**Challenge:** Please rewrite the rows in the stretch from "Darbai ir karjera (186, 676)" through "Atitikties politika", replacing "Jai" with "Jam" and leaving everything else unchanged. Give only those rows.

+===+

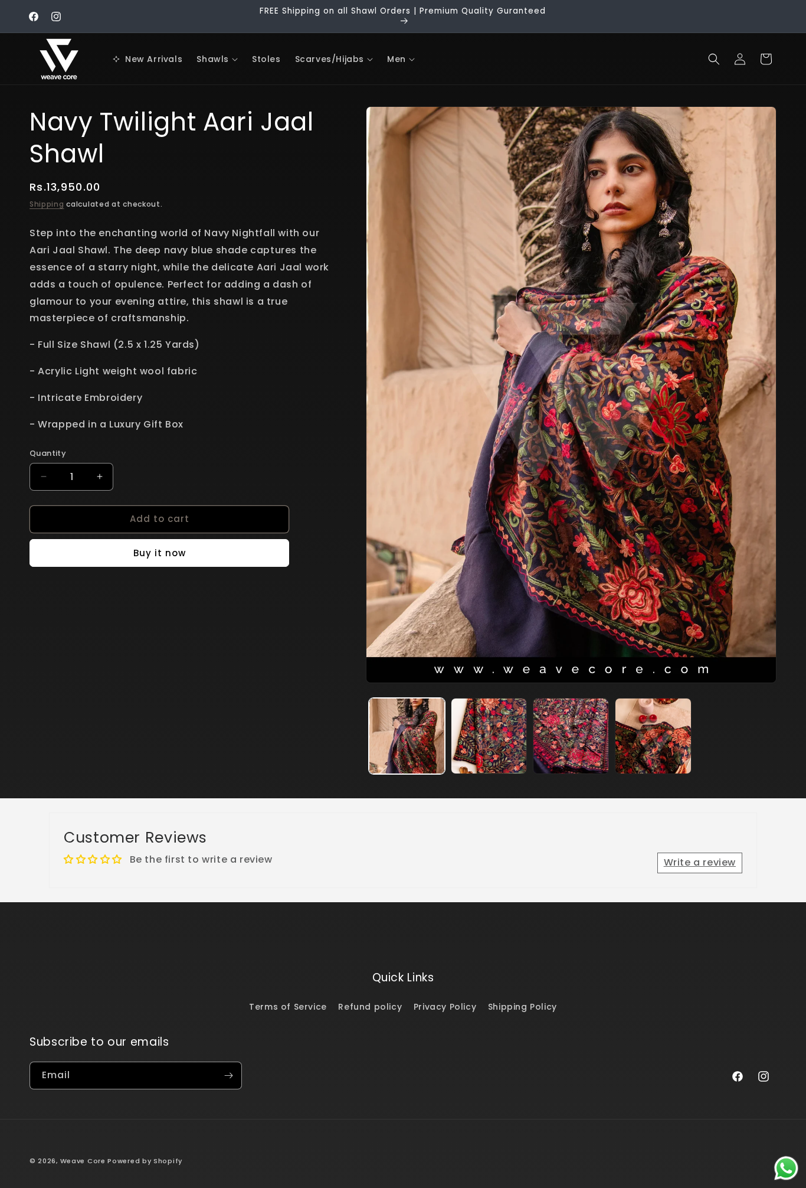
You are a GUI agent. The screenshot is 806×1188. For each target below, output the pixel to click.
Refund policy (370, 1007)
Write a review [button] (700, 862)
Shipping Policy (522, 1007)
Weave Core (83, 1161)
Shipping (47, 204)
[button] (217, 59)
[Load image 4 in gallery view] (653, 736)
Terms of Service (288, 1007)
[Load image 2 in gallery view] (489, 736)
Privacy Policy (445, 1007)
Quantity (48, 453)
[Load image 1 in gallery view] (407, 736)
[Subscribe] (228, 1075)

+===+

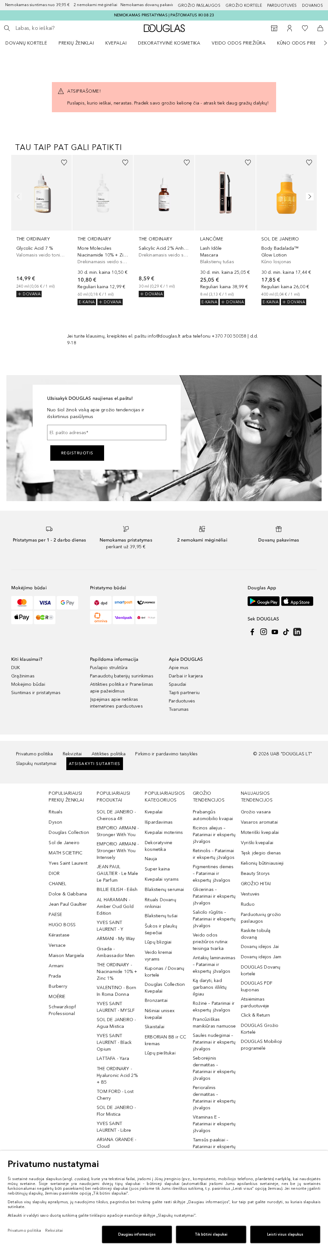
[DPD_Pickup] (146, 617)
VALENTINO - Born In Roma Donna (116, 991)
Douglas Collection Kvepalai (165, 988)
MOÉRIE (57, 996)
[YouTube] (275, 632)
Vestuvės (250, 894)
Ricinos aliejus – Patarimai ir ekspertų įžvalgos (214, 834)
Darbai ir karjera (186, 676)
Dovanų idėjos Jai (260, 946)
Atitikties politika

+===+

**Response:**
Darbai ir karjera (186, 676)
Dovanų idėjos Jam (260, 946)
Atitikties politika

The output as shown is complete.